Kadın konularına ilk başta insan hakları, demokrasi ve özgürlükler meselesi olarak baktıklarını kaydeden Sümeyye Erdoğan, “Doğum izni gibi sebeplerle işyerlerinde kadınları daha az istihdam eden bir işverenin kurumuna kadın hakları bağlamında bakmaktansa bu işverenin karını arttırma güdüsüyle bu yola başvurduğu ortadayken konuyu ele almak belki yine daha kalıcı daha uzun vadeli çözümler getirebilecektir. Kadın ve demokrasi derneği olarak biz işte bu gibi sorunlardan dolayı bu alanda açılmış olan bu boşluğu yöneterek bunun sıkıntılarını bizzat hayatlarımızda tecrübe ederek artık taşın altına biz de elimizi koymalıyız dedik. Kadın konularına ilk başta insan hakları demokrasi ve özgürlükler meseleleri olarak bakıyoruz. Sorunların temeline inmeye çalışıyoruz. Bu yaklaşım daha kapsamlı ve kalıcı çözümler doğuracaktır. Ayrıca, ancak böyle bir yaklaşımla bu alana farklı kesimleri de yani bu durumda erkekleri de katabileceğimizden dahil edebileceğimizi umuyoruz. Erkekler bu alandaki sorunları hak mağduriyetlerini görüp kabullenmeden yapılan çalışmalarla hep sınırlı ve yetersiz kalacaktır” şeklinde konuştu.

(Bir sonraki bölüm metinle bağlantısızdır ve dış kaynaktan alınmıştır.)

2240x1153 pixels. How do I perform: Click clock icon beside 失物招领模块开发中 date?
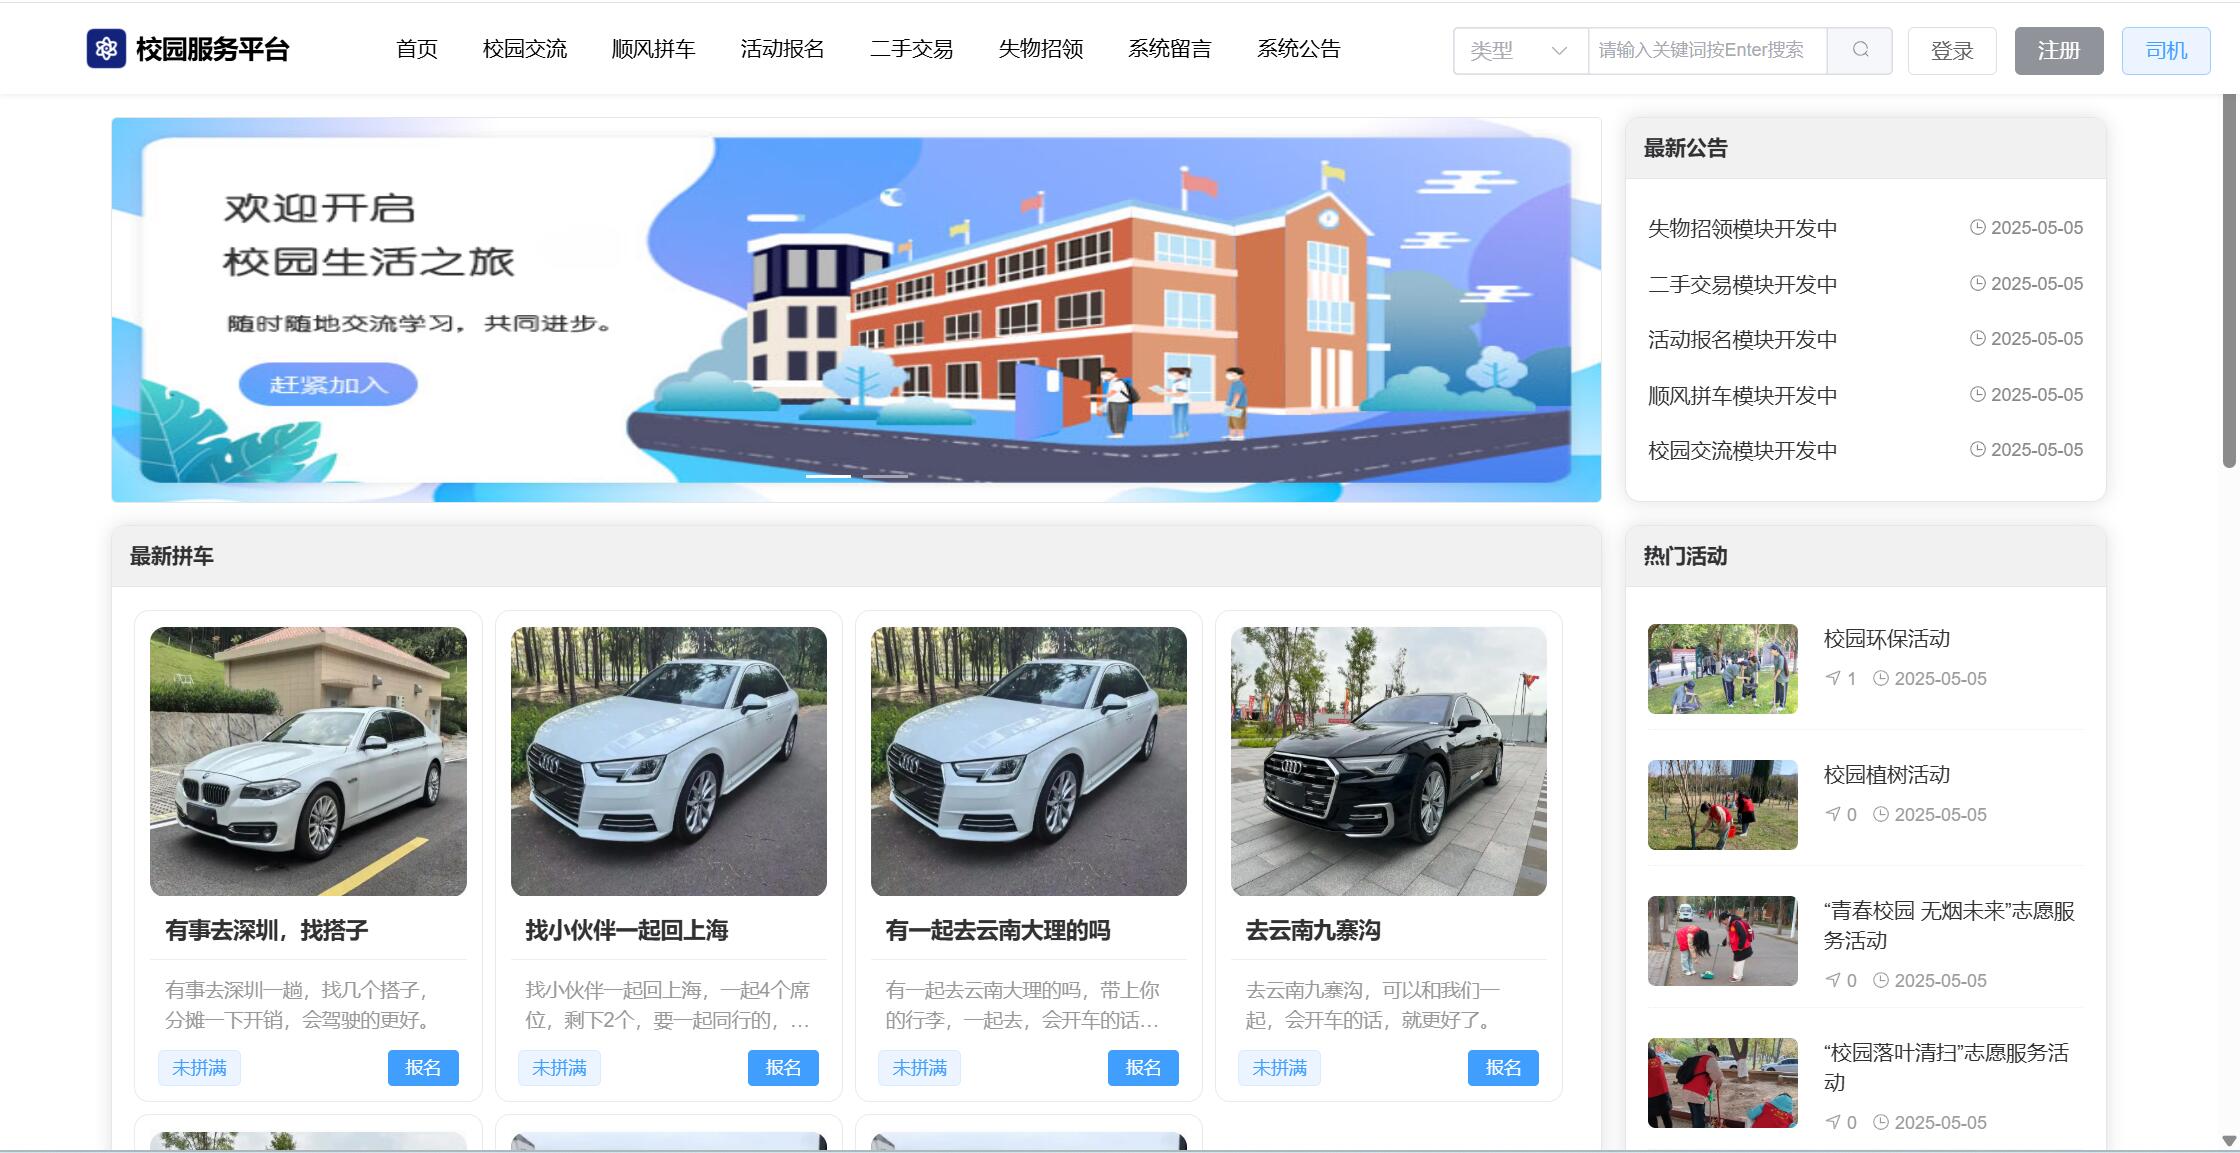(x=1977, y=228)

Sümeyye Erdoğan, konuşmasına şöyle devam etti:

“Kadem olarak biz şunun da farkındayız kadınların sorunları dünya genelinde ciddi benzerlikler gösterse de her coğrafya her kültür her inanış kendine has çözümler gerektirir. Dolayısıyla kadın literatürü ne kadar basının hakimiyetinde kalmış olsa da ondan alacağımız alıp kendi kavramlarımızla düşünüp sorunlara kendi çözümlerimizi üretmemiz gerekiyor. Bu anlattıklarımla genel olarak vizyonumuzu ortaya koymaya çalıştık. Şimdiye kadar çok güzel işler ortaya koymuş olsak da bu büyük vizyona katkı verme yolunun çok başındayız. Ve bu vizyonu gerçekleştirmek için STK’larla akademisyenlerle bürokrat ve siyasetçilerimizle yani sizlerle istişarelere ve işbirliklerine açık olduğumuzu özellikle belirtmek istiyoruz. Bizim merkezimizin olduğu İstanbul ‘la kalmayıp Türkiye’nin her bölgesinde çeşitli illerde temsilcilik ofislerimizi açma kararımızla yine bu vizyonumuzun bir ürünü. Bu şekilde kadınlarımızın tamamına hitap edebilecek sorunlara ilk elden şahit olup müdahil olmayı ümit ediyoruz. Bu anlamda başkentimiz Ankara’da açtığımız ofisimizin önemi bizim için büyük. Tecrübeli bir temsilcimiz, çok enerjik bir ekibimiz var. Onlara güvenimiz tam. Burada çok önemli işler yapacaklarına inanıyoruz. Semle hanıma, Yürütme kurulumuza ve tüm ekibine bu açılışın organizasyonundaki tüm emekleri ve ev sahipliği için teşekkür ediyoruz.”